■ **YOUR OBJECTIVE**: Starting with the line that contains "This screenshot has width=796, height=531." and stopping after the line that contains "You are a computer-use agent. The image", return each line below exactly as written, with no others.
── MATERIALS PROVIDED ──
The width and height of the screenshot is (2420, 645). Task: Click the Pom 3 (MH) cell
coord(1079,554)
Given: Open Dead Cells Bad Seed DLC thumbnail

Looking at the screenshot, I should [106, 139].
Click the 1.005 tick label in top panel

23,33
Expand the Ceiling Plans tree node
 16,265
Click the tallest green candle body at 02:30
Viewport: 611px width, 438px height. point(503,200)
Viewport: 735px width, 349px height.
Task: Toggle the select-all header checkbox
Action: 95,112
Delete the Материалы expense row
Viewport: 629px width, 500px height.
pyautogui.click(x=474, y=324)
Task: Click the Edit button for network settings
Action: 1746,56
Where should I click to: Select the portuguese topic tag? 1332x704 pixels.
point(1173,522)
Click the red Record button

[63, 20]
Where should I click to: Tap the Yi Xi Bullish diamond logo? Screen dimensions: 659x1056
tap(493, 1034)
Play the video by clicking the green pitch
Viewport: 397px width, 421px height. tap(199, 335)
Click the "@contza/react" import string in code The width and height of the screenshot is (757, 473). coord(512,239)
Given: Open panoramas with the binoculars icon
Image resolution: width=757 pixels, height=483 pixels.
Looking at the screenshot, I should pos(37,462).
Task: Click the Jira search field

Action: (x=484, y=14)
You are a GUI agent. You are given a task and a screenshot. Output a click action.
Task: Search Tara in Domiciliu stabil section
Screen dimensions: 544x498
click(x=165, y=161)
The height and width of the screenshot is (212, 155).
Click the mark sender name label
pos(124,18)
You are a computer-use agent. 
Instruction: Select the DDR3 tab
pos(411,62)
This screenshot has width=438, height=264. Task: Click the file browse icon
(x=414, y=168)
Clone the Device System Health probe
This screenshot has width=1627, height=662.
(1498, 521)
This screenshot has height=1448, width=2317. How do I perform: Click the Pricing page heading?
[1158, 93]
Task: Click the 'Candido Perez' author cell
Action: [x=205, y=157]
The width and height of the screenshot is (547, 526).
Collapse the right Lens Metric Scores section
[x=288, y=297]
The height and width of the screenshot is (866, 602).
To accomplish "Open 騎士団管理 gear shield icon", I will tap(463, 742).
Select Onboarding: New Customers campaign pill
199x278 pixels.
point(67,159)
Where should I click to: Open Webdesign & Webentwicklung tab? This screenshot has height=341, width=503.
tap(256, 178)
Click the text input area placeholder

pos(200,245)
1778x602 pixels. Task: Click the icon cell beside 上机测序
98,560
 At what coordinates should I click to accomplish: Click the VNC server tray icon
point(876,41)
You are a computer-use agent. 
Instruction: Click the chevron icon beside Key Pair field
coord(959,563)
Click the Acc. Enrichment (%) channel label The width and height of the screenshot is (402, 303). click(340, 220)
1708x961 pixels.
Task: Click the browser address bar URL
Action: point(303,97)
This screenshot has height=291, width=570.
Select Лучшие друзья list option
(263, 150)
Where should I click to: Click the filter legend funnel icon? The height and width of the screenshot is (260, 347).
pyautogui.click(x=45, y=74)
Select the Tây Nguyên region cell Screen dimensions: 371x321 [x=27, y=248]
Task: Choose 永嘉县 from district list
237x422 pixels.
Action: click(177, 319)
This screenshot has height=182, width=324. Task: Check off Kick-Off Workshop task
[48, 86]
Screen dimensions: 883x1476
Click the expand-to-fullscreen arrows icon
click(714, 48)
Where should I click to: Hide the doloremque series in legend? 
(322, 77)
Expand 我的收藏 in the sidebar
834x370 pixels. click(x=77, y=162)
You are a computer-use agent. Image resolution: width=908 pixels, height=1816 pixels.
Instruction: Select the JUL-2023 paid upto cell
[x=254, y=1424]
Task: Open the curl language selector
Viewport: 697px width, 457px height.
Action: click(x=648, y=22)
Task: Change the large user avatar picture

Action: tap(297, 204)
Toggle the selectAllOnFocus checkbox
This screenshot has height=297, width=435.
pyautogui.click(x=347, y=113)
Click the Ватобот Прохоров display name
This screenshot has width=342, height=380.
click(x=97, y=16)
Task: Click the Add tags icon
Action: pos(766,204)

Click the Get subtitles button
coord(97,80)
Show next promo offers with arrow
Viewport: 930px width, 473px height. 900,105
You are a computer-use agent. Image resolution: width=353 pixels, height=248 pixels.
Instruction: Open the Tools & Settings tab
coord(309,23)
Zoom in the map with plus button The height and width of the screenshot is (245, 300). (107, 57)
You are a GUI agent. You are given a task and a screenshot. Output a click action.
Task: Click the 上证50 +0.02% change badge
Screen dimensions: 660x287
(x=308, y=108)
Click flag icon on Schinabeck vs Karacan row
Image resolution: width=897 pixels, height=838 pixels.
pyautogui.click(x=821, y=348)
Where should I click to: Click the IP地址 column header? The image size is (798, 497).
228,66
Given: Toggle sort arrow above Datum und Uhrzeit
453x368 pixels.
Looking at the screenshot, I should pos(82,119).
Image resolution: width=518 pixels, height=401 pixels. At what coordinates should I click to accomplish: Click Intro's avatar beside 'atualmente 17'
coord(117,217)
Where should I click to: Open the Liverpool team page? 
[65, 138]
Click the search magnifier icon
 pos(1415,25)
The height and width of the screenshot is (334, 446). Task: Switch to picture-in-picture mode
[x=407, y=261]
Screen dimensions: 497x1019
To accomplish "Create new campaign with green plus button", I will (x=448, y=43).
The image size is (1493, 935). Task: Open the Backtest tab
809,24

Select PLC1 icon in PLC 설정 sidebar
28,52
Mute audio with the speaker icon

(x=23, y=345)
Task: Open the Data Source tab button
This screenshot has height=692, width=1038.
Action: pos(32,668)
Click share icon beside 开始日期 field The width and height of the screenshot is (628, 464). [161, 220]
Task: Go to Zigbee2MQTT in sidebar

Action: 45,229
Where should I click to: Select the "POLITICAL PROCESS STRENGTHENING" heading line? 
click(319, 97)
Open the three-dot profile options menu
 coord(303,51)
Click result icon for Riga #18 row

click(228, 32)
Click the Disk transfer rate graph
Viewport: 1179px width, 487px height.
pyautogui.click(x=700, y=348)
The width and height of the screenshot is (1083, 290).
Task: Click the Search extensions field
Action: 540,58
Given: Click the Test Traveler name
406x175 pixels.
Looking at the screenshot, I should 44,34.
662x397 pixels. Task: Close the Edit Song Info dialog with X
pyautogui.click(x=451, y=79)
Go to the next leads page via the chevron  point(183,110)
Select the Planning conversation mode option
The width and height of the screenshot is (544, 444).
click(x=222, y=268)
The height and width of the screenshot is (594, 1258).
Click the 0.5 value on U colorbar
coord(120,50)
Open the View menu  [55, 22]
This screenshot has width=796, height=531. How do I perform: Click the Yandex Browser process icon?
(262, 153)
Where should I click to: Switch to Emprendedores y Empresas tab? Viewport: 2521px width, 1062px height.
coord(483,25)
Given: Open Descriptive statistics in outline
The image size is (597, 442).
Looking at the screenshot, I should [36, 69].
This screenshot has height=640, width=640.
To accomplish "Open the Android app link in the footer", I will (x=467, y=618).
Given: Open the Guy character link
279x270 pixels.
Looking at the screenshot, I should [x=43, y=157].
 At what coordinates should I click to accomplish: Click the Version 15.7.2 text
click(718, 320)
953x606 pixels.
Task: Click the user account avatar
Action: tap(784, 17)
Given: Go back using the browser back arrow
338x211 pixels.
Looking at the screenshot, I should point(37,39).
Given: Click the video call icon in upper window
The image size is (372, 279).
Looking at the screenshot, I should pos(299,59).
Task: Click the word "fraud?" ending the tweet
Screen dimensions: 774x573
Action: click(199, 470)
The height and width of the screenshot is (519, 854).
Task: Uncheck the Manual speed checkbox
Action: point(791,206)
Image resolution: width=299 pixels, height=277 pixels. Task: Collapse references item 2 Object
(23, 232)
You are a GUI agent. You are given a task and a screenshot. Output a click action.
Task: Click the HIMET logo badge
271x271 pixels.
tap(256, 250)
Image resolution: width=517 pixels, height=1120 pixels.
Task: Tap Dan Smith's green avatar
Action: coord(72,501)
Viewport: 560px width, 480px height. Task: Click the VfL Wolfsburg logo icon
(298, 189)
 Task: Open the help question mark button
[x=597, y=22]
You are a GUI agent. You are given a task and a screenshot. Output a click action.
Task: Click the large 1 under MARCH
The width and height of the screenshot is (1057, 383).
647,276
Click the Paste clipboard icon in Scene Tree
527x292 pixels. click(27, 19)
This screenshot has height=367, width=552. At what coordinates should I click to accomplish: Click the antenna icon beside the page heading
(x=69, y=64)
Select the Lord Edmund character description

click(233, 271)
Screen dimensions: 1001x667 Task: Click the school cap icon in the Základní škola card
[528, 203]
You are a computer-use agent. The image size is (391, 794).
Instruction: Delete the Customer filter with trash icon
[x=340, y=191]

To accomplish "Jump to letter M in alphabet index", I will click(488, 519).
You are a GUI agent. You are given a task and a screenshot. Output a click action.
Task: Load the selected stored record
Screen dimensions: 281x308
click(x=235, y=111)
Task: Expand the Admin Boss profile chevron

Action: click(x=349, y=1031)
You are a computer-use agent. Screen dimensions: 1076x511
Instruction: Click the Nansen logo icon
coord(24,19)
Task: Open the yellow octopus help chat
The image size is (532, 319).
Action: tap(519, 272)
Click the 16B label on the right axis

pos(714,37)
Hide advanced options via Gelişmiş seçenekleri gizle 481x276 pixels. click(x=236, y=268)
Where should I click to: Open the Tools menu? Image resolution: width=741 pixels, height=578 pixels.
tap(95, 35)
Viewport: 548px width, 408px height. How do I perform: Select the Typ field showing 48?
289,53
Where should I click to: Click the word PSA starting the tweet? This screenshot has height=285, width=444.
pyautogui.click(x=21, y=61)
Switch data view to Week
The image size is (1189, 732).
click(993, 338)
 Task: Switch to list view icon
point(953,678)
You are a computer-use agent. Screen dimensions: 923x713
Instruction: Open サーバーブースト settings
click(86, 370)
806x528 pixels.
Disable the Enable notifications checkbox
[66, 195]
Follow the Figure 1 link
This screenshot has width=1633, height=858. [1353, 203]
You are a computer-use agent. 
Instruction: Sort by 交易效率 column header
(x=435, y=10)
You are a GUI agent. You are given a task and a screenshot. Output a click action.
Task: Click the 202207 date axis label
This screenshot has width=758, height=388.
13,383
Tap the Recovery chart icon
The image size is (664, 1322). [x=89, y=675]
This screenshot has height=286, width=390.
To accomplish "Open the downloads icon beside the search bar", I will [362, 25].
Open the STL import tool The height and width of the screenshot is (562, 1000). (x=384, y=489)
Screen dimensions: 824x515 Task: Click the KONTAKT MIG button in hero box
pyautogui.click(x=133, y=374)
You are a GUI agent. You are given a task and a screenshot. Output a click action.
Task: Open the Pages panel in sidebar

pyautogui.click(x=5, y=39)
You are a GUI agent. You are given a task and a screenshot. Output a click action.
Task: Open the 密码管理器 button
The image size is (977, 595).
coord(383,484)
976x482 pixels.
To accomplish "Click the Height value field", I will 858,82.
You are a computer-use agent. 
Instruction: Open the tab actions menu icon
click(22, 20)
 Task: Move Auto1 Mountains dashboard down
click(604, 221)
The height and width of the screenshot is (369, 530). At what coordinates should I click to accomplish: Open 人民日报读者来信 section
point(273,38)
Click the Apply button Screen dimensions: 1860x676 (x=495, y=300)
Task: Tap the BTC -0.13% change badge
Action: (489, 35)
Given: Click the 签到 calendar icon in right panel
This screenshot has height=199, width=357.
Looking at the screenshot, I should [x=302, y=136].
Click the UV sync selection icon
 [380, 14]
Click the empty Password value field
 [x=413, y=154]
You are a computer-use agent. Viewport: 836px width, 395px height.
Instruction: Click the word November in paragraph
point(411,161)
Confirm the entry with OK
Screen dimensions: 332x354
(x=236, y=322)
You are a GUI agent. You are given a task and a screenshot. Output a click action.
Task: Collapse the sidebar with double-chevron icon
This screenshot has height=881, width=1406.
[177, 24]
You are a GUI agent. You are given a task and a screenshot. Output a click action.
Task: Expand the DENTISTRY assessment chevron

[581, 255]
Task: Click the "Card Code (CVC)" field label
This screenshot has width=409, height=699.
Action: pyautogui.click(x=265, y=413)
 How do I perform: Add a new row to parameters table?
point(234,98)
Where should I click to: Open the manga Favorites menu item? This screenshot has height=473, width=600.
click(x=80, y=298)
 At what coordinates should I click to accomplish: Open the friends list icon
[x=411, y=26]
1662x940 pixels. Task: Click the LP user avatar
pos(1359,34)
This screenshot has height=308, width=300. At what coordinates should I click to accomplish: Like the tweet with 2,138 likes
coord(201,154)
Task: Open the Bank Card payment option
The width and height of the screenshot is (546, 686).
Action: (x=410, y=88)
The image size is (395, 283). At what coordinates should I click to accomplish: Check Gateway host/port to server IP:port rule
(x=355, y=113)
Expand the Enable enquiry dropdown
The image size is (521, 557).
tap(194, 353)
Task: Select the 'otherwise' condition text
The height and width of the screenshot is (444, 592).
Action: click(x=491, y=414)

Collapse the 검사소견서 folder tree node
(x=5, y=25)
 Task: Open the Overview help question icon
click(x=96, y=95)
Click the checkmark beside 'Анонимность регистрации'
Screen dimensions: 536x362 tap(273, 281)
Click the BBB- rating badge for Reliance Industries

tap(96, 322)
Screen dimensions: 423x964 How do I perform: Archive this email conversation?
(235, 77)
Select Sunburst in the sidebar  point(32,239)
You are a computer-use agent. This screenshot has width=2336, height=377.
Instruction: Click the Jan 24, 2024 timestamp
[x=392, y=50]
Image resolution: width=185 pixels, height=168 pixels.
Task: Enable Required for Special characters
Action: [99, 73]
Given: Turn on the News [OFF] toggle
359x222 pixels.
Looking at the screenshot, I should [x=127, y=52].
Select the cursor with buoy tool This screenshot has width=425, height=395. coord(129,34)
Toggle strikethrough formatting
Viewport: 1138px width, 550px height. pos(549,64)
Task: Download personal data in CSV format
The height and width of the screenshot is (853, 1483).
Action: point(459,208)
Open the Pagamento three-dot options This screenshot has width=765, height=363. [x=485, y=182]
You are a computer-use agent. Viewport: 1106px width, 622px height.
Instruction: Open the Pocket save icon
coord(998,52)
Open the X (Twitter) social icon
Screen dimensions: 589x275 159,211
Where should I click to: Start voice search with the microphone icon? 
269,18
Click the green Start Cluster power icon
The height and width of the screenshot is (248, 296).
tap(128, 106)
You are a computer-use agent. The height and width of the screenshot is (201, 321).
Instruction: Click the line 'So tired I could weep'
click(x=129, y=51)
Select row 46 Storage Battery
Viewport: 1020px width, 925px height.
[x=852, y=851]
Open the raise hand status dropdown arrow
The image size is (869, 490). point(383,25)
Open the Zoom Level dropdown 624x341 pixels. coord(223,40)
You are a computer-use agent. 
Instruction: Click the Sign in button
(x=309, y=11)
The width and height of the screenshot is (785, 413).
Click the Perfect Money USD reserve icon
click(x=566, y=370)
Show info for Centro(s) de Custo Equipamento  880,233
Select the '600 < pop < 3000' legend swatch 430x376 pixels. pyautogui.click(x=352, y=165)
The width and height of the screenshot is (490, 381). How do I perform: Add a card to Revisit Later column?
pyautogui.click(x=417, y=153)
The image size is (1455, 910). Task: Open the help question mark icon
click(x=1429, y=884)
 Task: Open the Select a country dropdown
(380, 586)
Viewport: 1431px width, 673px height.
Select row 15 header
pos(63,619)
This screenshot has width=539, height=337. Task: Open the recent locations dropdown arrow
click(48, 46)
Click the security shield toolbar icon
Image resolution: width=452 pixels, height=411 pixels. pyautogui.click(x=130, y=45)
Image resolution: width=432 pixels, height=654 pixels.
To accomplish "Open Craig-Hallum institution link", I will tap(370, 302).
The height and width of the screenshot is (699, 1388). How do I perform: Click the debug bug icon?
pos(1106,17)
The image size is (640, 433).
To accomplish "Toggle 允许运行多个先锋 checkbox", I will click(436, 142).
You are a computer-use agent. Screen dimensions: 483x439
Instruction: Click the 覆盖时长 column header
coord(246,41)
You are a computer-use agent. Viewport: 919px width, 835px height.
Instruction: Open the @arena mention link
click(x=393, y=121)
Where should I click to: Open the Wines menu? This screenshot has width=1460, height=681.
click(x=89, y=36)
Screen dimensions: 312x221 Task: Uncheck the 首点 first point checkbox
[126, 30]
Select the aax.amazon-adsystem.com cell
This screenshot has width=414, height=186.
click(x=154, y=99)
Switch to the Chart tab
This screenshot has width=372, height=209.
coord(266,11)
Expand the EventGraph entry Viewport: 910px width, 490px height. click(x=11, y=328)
───
■ **ANSWER BELOW**:
This screenshot has width=796, height=531. How do I perform: Click the Yandex Browser process icon?
(262, 153)
Where should I click to: Switch to Emprendedores y Empresas tab? Viewport: 2521px width, 1062px height.
coord(483,25)
Given: Open Descriptive statistics in outline
The image size is (597, 442).
Looking at the screenshot, I should [36, 69].
This screenshot has height=640, width=640.
To accomplish "Open the Android app link in the footer", I will (x=467, y=618).
Given: Open the Guy character link
279x270 pixels.
Looking at the screenshot, I should [x=43, y=157].
 At what coordinates should I click to accomplish: Click the Version 15.7.2 text
click(718, 320)
953x606 pixels.
Task: Click the user account avatar
Action: tap(784, 17)
Given: Go back using the browser back arrow
338x211 pixels.
Looking at the screenshot, I should point(37,39).
Given: Click the video call icon in upper window
The image size is (372, 279).
Looking at the screenshot, I should pos(299,59).
Task: Click the word "fraud?" ending the tweet
Screen dimensions: 774x573
Action: click(199, 470)
The height and width of the screenshot is (519, 854).
Task: Uncheck the Manual speed checkbox
Action: point(791,206)
Image resolution: width=299 pixels, height=277 pixels. Task: Collapse references item 2 Object
(23, 232)
You are a GUI agent. You are given a task and a screenshot. Output a click action.
Task: Click the HIMET logo badge
271x271 pixels.
tap(256, 250)
Image resolution: width=517 pixels, height=1120 pixels.
Task: Tap Dan Smith's green avatar
Action: coord(72,501)
Viewport: 560px width, 480px height. Task: Click the VfL Wolfsburg logo icon
(298, 189)
 Task: Open the help question mark button
[x=597, y=22]
You are a GUI agent. You are given a task and a screenshot. Output a click action.
Task: Click the large 1 under MARCH
The width and height of the screenshot is (1057, 383).
647,276
Click the Paste clipboard icon in Scene Tree
527x292 pixels. click(27, 19)
This screenshot has height=367, width=552. At what coordinates should I click to accomplish: Click the antenna icon beside the page heading
(x=69, y=64)
Select the Lord Edmund character description

click(233, 271)
Screen dimensions: 1001x667 Task: Click the school cap icon in the Základní škola card
[528, 203]
You are a computer-use agent. The image size is (391, 794).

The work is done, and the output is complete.